It details to the quality and quantity of goods.

Order bill of lading
This bill uses express words to make the bill negotiable, e.g. it states that delivery is
to be made to the further order of the consignee using words such as "delivery to A Ltd. or to order or assigns".
Consequently, it can be indorsed (legal spelling of endorse, maintained in all statute, including Bills of Exchange Act 1909
(CTH)) by A Ltd. or the right to take delivery can be transferred by physical delivery of the bill accompanied by adequate
evidence of A Ltd.'s intention to transfer.

Bearer bill of lading
This bill states that delivery shall be made to whosoever holds the bill. Such bill may be created explicitly or it is an order bill
that fails to nominate the consignee whether in its original form or through an endorsement in blank. A bearer bill can be
negotiated by physical delivery.

Surrender bill of lading
Under a term import documentary credit the bank releases the documents on receipt from the negotiating bank but the importer
does not pay the bank until the maturity of the draft under the relative credit. This direct liability is called Surrender Bill of Lading
(SBL), i.e. when we hand over the bill of lading we surrender title to the goods and our power of sale over the goods.

A clean bill of lading states that the cargo has been loaded on board the ship in apparent good order and condition.
Such a BL will not bear a clause or notation which expressively declares a defective condition of goods and/or the packaging.
Thus, a BL that reflects the fact that the carrier received the goods in good condition. The opposite term is a soiled bill of lading,
which reflects that the goods are received by the carrier in anything but good condition.

Other terminology
A sea or air waybill is a non-negotiable receipt issued by the carrier. It is most common in the container trade either where the
cargo is likely to arrive before the formal documents or where the shipper does not insist on separate bills for every item of
cargo carried (e.g. because this is one of a series of loads being delivered to the same consignee).
Delivery is made to the consignee who identifies himself. It is customary in transactions where the shipper and consignee are
the same person in law making the rigid production of documents unnecessary.

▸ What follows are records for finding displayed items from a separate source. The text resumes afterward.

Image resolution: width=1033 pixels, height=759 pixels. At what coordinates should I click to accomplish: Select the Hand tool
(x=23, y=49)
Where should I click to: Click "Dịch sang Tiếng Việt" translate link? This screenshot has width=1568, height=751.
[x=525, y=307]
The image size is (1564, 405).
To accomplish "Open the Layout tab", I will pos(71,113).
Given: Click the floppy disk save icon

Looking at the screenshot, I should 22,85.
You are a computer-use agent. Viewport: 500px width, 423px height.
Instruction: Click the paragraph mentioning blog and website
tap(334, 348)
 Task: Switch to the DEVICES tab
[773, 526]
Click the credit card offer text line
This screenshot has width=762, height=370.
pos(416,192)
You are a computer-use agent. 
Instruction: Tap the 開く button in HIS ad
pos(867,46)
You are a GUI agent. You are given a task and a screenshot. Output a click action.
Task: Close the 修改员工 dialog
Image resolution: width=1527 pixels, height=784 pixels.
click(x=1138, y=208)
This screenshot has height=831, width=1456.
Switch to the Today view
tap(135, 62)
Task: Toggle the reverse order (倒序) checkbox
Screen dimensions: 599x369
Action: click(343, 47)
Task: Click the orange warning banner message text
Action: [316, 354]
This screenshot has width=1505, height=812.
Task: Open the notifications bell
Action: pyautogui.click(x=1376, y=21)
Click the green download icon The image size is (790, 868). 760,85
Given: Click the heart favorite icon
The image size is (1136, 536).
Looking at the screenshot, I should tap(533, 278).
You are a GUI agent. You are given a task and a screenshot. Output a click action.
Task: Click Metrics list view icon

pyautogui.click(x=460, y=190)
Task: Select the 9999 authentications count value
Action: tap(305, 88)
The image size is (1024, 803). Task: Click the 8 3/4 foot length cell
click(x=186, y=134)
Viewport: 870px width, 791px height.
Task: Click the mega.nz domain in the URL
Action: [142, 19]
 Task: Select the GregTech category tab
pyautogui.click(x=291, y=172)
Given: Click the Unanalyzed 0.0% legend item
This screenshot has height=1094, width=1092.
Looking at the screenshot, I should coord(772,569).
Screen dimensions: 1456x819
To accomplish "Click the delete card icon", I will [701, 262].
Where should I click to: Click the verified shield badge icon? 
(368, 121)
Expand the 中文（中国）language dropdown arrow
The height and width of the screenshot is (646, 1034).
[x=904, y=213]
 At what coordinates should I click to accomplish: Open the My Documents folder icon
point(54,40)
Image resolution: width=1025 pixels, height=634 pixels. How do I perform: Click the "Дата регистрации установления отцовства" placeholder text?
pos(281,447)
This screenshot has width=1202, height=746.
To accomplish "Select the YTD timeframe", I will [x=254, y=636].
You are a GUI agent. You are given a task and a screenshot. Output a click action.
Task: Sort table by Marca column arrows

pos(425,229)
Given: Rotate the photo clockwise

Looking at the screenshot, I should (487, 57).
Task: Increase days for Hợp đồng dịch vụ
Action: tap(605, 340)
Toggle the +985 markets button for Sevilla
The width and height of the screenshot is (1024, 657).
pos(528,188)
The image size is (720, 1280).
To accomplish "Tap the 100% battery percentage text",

The UK's Carriage of Goods by Sea Act 1992 creates a further class of document known as a ship's delivery order which
contains an undertaking to carry goods by sea but is neither a bill nor a waybill.

A straight bill of lading by land or sea, or sea/air waybill are not documents that can convey title to the goods they represent.
They do no more than require delivery of the goods to the named consignee and (subject to the shipper's ability to redirect
the goods) to no other. This differs from an "order" or "bearer" bill of lading which are possessory title documents and
negotiable, i.e. they can be endorsed and so transfer the right to take delivery to the last endorsee.
|Nevertheless, bills of lading are "documents of title", whether negotiable or not, under the terms of the Uniform Commercial
Code. Definitions of "Document of Title" and "Bill of Lading"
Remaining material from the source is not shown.